Critiquei o eco por dar respostas que nada dizem, mas eu também não tenho uma resposta significativa para dar. Mas, quero dar algumas dicas de como trato o meu processo criativo e como faço para não sucumbir às exigências da produtividade; vamos a uma pequena lista:
1 – Se você faz terapia, fale do teu processo criativo com a sua psicóloga; Quando comecei a fazer terapia, foi muito importante trabalhar a forma como eu me aproprio do conhecimento e como o construo antes de ir para o papel, isso me ajudou a resolver a procrastinação e a lidar melhor com a avaliação do meu orientador e dos demais pareceristas pelas quais meus escritos precisam passar.
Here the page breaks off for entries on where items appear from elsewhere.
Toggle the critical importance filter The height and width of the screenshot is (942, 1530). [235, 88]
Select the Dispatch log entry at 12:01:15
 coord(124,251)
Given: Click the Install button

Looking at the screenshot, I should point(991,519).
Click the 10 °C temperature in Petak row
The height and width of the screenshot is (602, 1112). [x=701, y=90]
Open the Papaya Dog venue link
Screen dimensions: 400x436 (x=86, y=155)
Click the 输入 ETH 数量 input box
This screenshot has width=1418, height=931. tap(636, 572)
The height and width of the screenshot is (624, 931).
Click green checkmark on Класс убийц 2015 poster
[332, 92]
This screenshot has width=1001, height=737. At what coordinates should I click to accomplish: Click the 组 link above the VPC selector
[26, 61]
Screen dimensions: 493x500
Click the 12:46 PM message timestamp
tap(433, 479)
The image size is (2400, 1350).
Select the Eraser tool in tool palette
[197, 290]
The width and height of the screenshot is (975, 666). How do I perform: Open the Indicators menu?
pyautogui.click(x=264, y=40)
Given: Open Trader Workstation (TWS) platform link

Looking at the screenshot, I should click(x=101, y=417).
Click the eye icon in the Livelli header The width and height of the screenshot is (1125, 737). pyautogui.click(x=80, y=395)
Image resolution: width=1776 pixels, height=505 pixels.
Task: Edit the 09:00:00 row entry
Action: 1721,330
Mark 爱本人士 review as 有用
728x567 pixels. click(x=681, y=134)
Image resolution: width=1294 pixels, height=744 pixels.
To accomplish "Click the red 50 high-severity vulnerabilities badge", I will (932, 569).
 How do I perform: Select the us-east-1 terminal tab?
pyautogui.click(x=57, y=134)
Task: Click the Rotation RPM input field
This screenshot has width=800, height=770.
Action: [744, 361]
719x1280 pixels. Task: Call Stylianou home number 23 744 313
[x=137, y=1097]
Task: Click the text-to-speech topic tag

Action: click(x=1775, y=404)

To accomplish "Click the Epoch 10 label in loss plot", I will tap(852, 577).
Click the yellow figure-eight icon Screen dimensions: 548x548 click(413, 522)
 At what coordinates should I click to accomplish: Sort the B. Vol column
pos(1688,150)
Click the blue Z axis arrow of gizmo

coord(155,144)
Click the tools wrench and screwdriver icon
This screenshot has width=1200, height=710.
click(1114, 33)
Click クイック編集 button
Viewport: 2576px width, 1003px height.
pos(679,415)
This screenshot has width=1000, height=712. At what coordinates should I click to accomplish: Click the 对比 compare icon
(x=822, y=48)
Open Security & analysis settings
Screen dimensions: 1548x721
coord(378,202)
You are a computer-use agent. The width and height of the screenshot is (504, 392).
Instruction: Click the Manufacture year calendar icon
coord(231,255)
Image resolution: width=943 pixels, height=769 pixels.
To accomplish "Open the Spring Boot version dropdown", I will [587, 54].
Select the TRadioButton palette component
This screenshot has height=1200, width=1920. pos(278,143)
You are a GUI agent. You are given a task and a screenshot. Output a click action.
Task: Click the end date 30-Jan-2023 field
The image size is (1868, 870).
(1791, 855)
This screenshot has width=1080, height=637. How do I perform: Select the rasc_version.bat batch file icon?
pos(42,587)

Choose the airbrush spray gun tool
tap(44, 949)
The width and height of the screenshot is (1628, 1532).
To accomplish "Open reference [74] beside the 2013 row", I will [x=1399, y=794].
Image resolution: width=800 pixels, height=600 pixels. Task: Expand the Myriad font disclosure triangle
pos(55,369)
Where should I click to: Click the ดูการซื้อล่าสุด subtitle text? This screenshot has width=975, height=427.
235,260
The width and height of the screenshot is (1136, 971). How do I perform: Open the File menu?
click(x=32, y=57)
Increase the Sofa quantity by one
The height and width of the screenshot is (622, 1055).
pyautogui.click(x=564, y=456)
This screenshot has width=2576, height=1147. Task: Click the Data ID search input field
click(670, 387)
2 – Provavelmente, se tu nunca pensou no teu processo criativo tu deve agora estar pensando que não tem ele; venho te informar que todo mundo tem o seu processo criativo, talvez te falte nomeá-lo. Preciso te informar também que coisas como insônia, choro, ansiedade, entre outros sintomas podem fazer parte do teu processo de criar, não é a toa que toda vez que tu precisas começar aquele artigo tu ficas em estado de alerta. Assustou com o quanto eu sei sobre o teu processo criativo? Calma! Eu não estou te espionando, eu sou só uma pesquisadora como tu (risos).
3 – Invista em autoconhecimento o suficiente para não cair na armadilha da comparação. Se você sabe o que está fazendo e o valor disso, não vai se abalar porque fulano e beltrano estão fazendo diferente de você.
4 – Por último e não menos importante: a produtividade, um currículo lattes cheio são interessantes, mas ter tempo para criar e fazer pesquisas que são significativas ao seu ponto vista também é; aqui é preciso escolher e arcar com as consequências da sua escolha, porque para o bem ou para o mal é melhor que você tenha decidido. Eu fiz a minha escolha, e já ganhei e perdi coisas por conta dela, mas foi a decisão que eu tomei, e isso é muito importante para a minha jornada como pesquisadora.
Espero que esse texto tenha lhe ajudado a refletir, sei que é difícil remar contra a maré, mas se você sabe para onde quer ir, então vale a pena.
Referência
MEIRELES, Cecília. O eco. In: AIOLFI, Fábio. Blog Mundo da Poesia Infantil. [S. l.], 14 jun. 2010. Disponível em: Mundo da Poesia Infantil: O Eco. Acesso em: 4 fev. 2026.